Kölelik, faşizm, soykırım ya da başka bir insan hakkı ihlalli çok eskiden yaşanmış bitmiş bir olay gibi gelir bize; hatta yakın tarihimiz bile… Bir daha bu denli facialar -apaçık- yaşanmayacak gibi davranırız; fakat bu bir yanılsamadır. Bazen ırkçı söylemleriyle bir dünya lideri hatırlatır bunu bize, bazen burnumuzun ucundaki savaş, bazen bir terör olayı. Böyle anlara dek mahfuz hayatlarımızı yaşarız. Eğer şiddet bir canlıya zarar vermekse genetiğiyle oynanan gıdaların da şiddetin bir çeşidi olduğunu göremeyiz, demokrasinin teoride kaldığını, kast sisteminin devam ettiğini. Sadece yeni kılıfların türediği fakat temel birçoğunun vazifesine devam ettiğini kavrayamayız. Eski gelenekleri koltuğundan eden yeni düzenlerin kusurları ise ancak geniş perspektiften bakıldığında ortaya çıkar. İşte tarih okumak, bunun için gereklidir.
Peki, salt gerçeği tarih kitaplarında bulabilmek mümkün müdür? TEDx konuşmacılarından Çağla Karaali’nin de dediği gibi “…göreceli, değişken tarih bilgisi var.” Bu durumda ise okurlara seçici ve eleştirel olmak düşüyor.

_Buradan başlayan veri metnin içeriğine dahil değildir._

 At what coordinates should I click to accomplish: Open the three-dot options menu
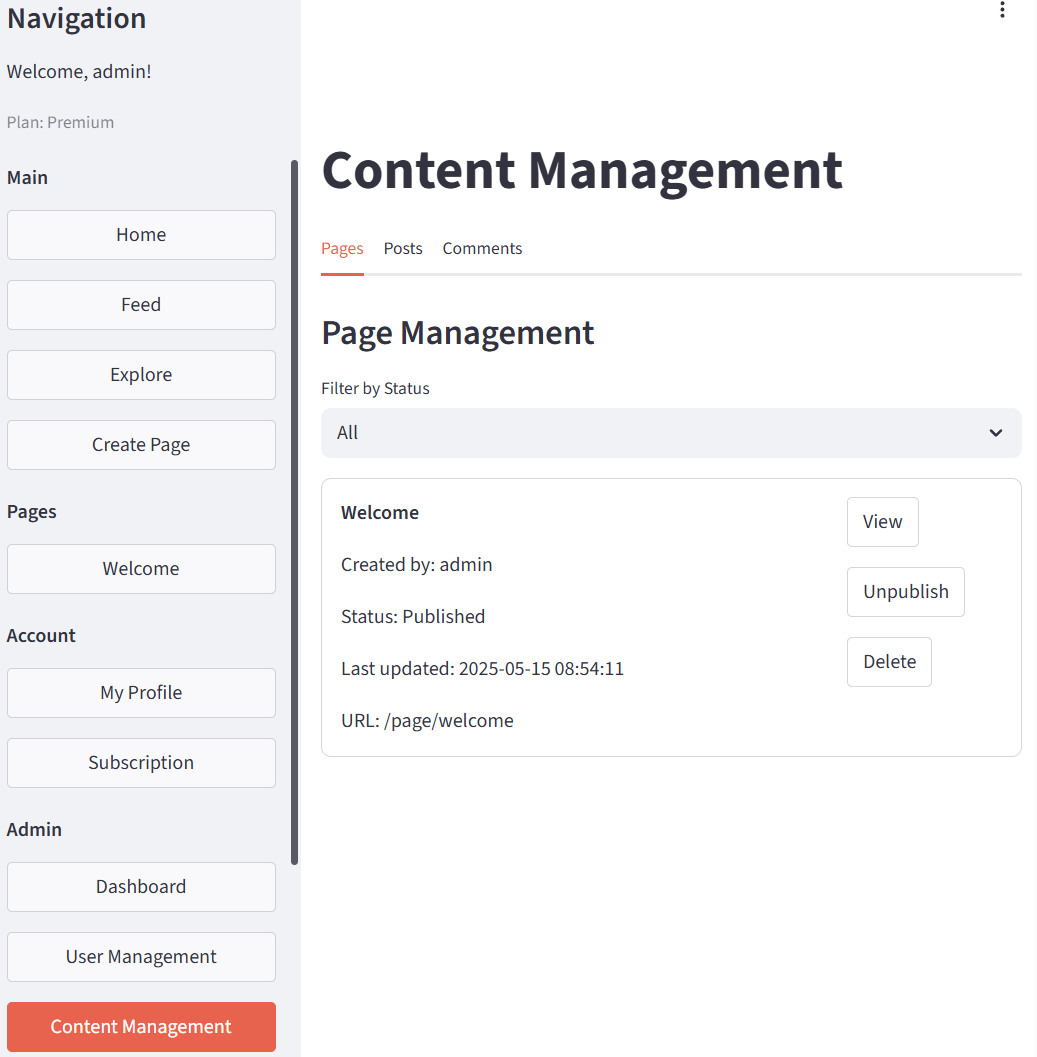[1002, 11]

Tom Head ise Dünya Tarihi 101 adlı kitabında, tabuların ötesine ayak basarak alışılmışın dışında bakış açısı sunar okurlarına. Bugüne kadar birçok kaynakta modern liberal demokrasinin öncüsü olarak gösterilen Antik Yunanlıların karşısına -insan hakları açısından- Antik Pers İmparatorluğu’nu çıkarır. Bu durumun sebebini ise şu şekilde açıklar: “Bin yıl boyunca Amerikalılar ve diğer Batılılar, bazı Batılı medya tarafından dünyayı Hristiyan Batı ile İslami Ortadoğu arasındaki ideolojik mücadelenin sahnesi olarak görmeye teşvik edilmiştir. Antik Yunanlar Hristiyan değil, pagan; Persler de Müslüman değil, Zerdüşt olmasına karşın, tarihçiler Pers-Yunan mücadelesine inceden inceye bu Haçlılar fikrini işlemiştir.” der. Sahiden 2006 tarihli 300 filmine bakıldığında Perslerin eli kanlı zorba, Yunanlıların ise cesur ve onurlu olarak portrelendiği görülür. Tom Head’in bütün uygarlıklara aynı mesafeden bakan tavrı ise eser boyunca hissedilir.

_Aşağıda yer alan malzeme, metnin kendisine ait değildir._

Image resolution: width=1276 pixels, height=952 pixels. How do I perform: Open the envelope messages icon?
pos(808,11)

Eser, nitelikleriyle de türünün diğer örneklerinden ayrışır. Tarihî karakterlerin öykülerini derlemesiyle bir antoloji, içerdiği etimolojik bilgilerle bir sözlük, vecize ve edebî metinlerden yaptığı alıntılarla bir seçki. Ezcümle, homojen bir bileşke. Bütün bunları anlatırken yazar, adeta meddahlığa soyunur. Buradaki gayesi, tarihi hikâyeler şeklinde anlatmaktır. Kalinga halkını katleden ve sonrasında pişman olup Budist olan Asoka’dan ve onun ardında bıraktığı insan hakları bildirgelerinden bu sayede haberdar oluruz. Babası ile ağabeyini öldüren Romalılardan öç almak için 1580 kilometre yolu aşıp Romalıları neredeyse tarih sahnesinden silen, ölüm döşeğindeyken bile onlara korku salan Kartaca Kralı Hannibal’ı; Robicon’u geçmek deyiminin ardındaki hikâyeyi de gene bu sayede öğreniriz.
Dünya Tarihi 101’i birbirinden beslenen dalların harmonisi şeklinde ifade etmek en öz tanımlama olacaktır.